Hakim is an anthropology major from Cortlandt Manor, N.Y. She is the University Council Chair for USG, a co-chair for the USG Mental Health Initiative Board, a vocalist for Glee Club, a dancer in the Naacho Dance Company, and a member of the Black Justice League.

Hakim added that while this award is great, in that it acknowledges community building apart from academic achievement, it's important to keep in mind the people who put in long hours who are not recognized in this way, but who are still entirely deserving.

She said that she believes her personal recognition is an honor in itself, but also a reflection and testament to the wonderful teams she has been a part of at Princeton.

“I'm taken aback just by the fact that somebody even took their time to write a nomination letter. Princeton's been such an incredible place for me, so it's really humbling to be a part of the recognition,” she said.

Liu, a Woodrow Wilson School concentrator from Plano, Texas, is a volunteer in the Petey Greene program, a teaching initiative for currently incarcerated individuals.

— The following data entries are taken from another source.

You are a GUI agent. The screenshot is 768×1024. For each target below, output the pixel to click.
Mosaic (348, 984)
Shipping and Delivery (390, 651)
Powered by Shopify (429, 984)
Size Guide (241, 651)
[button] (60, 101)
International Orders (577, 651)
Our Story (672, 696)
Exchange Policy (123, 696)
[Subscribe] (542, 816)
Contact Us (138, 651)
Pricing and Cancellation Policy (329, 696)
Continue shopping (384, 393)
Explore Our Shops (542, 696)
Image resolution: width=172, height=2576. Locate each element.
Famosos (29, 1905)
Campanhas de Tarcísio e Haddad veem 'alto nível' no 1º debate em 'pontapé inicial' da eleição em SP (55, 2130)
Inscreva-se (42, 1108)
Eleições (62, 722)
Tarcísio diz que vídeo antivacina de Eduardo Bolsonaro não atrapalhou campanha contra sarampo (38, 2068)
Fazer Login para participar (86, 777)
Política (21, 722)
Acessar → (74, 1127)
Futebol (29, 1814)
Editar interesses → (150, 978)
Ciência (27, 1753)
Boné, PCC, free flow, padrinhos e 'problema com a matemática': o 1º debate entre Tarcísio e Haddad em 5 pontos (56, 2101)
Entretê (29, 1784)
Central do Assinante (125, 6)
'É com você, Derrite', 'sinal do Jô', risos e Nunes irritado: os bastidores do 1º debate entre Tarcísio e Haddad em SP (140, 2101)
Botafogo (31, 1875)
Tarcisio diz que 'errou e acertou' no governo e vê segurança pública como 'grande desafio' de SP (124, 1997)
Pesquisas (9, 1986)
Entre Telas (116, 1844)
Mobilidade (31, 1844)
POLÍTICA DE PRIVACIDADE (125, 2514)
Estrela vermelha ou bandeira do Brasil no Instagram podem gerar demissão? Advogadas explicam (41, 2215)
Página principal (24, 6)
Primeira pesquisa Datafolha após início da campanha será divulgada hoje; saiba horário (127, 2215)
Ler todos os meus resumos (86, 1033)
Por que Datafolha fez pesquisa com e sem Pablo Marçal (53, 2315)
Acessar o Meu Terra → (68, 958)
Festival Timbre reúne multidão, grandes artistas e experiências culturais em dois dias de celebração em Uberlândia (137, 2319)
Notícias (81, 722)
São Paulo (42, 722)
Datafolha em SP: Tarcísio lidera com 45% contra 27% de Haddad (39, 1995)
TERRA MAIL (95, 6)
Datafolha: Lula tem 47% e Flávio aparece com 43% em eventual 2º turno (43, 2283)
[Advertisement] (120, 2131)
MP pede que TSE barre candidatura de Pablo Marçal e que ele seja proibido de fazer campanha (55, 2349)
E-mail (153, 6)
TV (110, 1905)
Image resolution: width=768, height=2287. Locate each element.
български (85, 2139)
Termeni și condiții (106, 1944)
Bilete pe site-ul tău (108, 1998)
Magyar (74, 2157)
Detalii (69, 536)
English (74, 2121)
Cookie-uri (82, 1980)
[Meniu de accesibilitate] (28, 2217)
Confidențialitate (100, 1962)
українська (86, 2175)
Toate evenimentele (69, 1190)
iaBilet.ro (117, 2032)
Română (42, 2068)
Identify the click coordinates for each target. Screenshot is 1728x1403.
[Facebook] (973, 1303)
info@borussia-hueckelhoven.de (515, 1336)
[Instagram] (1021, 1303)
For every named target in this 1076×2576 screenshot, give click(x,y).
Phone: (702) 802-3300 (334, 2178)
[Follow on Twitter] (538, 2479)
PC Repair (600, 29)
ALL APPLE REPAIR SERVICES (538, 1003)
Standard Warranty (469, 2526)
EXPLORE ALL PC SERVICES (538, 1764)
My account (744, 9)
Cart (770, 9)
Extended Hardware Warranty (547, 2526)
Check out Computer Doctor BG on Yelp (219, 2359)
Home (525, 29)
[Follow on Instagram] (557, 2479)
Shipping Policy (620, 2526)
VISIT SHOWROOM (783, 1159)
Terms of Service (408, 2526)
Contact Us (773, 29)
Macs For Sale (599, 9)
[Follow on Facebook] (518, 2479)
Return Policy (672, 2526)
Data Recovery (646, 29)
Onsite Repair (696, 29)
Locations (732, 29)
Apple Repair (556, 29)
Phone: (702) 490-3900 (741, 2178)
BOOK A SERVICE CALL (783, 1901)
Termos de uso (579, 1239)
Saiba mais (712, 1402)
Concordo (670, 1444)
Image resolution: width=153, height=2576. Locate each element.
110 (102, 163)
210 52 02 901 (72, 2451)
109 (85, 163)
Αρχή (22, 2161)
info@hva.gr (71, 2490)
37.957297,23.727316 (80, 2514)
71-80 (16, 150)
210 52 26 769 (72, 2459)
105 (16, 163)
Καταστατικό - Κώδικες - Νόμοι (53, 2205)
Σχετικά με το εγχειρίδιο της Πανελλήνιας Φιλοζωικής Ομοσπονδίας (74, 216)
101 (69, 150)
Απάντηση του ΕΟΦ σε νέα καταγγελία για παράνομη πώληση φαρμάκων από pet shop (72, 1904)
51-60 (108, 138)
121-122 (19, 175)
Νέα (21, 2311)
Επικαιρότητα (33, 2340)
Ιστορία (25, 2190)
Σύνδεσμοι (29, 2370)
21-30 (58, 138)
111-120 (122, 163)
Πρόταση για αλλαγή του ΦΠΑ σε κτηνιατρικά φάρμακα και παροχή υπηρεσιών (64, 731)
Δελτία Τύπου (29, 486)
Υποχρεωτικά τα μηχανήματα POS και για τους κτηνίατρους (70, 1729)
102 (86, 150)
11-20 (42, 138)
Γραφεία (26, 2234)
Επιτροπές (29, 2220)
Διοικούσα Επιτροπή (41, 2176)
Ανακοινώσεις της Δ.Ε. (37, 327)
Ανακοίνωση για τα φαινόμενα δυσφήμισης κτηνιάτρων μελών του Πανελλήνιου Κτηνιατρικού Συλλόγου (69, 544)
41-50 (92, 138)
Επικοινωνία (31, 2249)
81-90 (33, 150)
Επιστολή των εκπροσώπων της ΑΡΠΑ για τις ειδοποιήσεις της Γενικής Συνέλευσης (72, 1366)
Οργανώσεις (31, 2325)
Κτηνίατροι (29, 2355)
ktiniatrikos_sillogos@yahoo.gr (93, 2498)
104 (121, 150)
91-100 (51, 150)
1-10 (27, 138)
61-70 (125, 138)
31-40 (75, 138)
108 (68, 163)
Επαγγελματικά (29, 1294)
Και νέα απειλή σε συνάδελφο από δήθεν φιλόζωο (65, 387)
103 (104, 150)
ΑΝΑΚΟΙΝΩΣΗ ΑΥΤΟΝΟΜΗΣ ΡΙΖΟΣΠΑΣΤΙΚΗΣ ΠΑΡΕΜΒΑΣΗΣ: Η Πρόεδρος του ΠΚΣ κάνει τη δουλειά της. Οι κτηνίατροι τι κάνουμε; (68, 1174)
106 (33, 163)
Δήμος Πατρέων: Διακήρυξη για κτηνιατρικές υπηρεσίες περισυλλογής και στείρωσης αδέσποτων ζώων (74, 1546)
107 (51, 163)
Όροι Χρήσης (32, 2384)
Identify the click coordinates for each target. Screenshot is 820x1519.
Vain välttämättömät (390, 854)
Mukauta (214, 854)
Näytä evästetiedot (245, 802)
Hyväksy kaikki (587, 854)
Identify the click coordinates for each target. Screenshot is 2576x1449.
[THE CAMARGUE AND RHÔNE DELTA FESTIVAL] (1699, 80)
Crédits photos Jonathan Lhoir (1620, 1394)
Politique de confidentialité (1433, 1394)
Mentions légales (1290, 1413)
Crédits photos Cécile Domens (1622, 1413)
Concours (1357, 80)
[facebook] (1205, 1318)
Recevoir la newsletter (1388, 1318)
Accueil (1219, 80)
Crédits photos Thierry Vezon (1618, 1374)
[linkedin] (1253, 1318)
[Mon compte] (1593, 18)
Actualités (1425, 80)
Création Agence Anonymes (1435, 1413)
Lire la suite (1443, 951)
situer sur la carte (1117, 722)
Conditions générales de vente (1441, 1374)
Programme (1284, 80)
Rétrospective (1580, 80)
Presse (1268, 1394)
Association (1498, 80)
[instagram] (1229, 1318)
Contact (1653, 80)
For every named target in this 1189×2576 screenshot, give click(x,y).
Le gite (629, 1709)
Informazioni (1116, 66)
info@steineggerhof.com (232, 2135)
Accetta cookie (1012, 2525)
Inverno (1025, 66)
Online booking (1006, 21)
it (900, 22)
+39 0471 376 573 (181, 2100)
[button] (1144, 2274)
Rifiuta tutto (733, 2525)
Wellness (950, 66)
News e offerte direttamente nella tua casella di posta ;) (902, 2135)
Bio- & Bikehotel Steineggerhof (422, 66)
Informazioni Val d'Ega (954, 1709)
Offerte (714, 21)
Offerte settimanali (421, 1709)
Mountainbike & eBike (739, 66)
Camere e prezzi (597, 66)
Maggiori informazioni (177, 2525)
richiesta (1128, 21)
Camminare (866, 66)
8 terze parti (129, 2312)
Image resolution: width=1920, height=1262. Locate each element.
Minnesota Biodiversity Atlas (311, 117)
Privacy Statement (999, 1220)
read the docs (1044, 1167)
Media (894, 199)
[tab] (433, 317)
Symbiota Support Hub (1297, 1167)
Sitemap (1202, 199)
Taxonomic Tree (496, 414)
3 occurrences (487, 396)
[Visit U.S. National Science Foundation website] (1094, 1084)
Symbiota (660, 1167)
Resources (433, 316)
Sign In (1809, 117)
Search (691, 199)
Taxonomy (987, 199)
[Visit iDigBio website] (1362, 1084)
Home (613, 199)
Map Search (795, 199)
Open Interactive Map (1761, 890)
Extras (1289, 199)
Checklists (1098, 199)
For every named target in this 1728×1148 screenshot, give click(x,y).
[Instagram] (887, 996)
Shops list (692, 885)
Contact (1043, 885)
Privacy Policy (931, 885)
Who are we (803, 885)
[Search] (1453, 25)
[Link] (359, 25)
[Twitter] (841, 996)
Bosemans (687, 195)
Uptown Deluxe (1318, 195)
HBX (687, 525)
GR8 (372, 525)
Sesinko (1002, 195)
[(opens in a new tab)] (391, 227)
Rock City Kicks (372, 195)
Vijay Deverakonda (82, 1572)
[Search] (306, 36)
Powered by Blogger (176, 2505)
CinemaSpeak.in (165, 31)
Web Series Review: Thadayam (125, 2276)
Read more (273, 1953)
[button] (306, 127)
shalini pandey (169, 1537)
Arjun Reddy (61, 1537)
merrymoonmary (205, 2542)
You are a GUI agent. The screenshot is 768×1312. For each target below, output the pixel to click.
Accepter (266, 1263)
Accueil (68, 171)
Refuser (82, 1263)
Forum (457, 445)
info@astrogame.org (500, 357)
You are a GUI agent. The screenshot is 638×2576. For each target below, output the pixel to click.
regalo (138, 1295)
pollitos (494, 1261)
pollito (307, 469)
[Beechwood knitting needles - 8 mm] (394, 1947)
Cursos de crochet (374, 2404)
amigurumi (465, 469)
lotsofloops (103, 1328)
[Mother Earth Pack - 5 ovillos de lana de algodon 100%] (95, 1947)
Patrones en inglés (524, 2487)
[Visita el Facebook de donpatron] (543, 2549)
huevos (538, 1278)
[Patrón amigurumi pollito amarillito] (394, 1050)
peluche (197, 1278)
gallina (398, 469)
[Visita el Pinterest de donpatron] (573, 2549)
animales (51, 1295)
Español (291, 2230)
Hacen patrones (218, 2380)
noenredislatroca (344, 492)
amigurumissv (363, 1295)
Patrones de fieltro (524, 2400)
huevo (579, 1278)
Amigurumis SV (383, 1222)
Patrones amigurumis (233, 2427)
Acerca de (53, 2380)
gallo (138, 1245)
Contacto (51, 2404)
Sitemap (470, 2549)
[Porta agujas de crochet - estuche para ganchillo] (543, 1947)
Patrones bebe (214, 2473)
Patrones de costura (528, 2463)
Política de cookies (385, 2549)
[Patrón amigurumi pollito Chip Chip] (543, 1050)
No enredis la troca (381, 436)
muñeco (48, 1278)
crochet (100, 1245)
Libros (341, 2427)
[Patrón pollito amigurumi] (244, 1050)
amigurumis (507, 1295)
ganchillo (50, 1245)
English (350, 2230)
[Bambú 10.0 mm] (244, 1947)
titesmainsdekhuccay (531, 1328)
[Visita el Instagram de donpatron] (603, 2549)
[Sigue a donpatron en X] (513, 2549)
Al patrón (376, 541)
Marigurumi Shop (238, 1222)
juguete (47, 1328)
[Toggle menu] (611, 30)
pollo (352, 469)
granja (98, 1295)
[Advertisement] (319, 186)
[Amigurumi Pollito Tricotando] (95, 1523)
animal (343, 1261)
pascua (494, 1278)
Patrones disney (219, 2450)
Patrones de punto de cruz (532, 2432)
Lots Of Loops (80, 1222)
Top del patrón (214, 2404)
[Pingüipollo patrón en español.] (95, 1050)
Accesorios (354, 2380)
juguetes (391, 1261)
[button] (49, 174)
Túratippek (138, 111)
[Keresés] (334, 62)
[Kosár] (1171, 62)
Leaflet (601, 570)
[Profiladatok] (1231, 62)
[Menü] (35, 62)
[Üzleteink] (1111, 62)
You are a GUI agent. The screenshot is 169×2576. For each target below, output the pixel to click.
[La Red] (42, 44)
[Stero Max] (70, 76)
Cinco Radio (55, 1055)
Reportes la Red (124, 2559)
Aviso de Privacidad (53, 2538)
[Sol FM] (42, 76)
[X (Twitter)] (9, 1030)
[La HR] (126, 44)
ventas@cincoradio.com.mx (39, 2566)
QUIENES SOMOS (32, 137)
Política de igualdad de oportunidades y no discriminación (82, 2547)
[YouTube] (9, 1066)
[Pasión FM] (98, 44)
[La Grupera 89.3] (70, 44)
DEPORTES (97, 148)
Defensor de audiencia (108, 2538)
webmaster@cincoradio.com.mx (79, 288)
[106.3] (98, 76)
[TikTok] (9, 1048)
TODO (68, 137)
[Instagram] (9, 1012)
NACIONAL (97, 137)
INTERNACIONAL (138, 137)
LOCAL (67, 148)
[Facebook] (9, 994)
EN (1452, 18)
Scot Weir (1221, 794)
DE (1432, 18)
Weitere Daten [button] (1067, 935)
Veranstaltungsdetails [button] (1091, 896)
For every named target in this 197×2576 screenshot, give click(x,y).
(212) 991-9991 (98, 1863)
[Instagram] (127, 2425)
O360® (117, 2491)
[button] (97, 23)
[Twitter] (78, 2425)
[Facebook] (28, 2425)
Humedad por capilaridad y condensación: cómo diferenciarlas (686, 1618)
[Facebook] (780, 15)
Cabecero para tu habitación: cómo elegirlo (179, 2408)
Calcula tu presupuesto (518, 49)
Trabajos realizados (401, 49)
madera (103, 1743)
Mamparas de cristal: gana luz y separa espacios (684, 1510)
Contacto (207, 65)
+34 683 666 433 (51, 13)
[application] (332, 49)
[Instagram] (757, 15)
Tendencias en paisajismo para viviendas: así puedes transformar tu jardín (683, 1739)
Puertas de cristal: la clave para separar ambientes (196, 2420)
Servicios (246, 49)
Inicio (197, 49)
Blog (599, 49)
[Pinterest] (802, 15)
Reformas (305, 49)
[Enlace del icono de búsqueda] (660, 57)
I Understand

Liu interned at the US embassy in Beijing and researched challenges in China's current legal system.

“It was definitely a big surprise and very humbling that I got the email earlier this week,” Liu said. “I thought that all the people who had gotten [the award] before were all incredible Princetonians, and that there was no chance that I would be honored in that way.”

“I think a lot of students are really involved with a lot of different things on campus and often times we do it just because it’s what we love to do. But I think it’s a really great idea to recognize the different things that people do, and I’m really glad that it exists,” added Liu.

Mazzulo is molecular biology major from Matthews, N.C. He is a senior staff photographer for the Daily Princetonian, and does volunteer work with the community of Trenton for El Centro and the Emergency Room at the University Medical Center at Princeton, as well as being an RCA for Butler College.

Mazzulo commented, "The interactions with people and experiences with groups that I've had while at Princeton have been invaluable to me, and it is heartwarming to know that they have meant something to other people as well. "

McGeary, a Ecology and Evolutionary Biology concentrator from North Brunswick, N.J., is an Executive Director of the Water & Beverage Student Agency. He is also a defensive lineman on the varsity men's football team and was previously the president of Cannon Dial Elm Club, where he was also the student manager for the fifth reunion in 2015.

He noted that the award highlights the students who aren’t just talented academically, but who also “have passions and talents outside of the classroom, whether that be in terms of community service, athletics, religious life, or any of the other activities we have on campus.”

Nguyen is a molecular biology major from Davis, Calif.. Nguyen had spent a summer in Kakamega, Kenya, working with an NGO to provide accessibility to higher standard healthcare for local residents. Nguyen had also been a member of the women's swimming and diving varsity team for four years and captain for the past year.

According to her, the team taught her how to “be a part of something bigger than myself, and it helped me to grow as a person.”

She added that the most meaningful relationships she made while at the University were also a result of being on the swim team.

Robbins is an English major from Wilmette, Ill.. Robbins co-directed the Vagina Monologues and has served for a year as the co-president of the Women's Mentorship Program. She has also served as the co-chair of the Pace Council for Civic Values board.

“[The Monologues allowed me to] bring together different parts of the campus; both faculty, staff and students, and especially people who would never have come to this kind of show,” she said.

Robbins noted that several of her mentors had won this award in the past few years.

Correction: Due to a reporting error, a previous version of this article misstated the number of years Olivia Robbins '16 was involved in the Women's Mentorship Program, as well as the name of the Pace Council for Civic Values board. The 'Prince' regrets the error.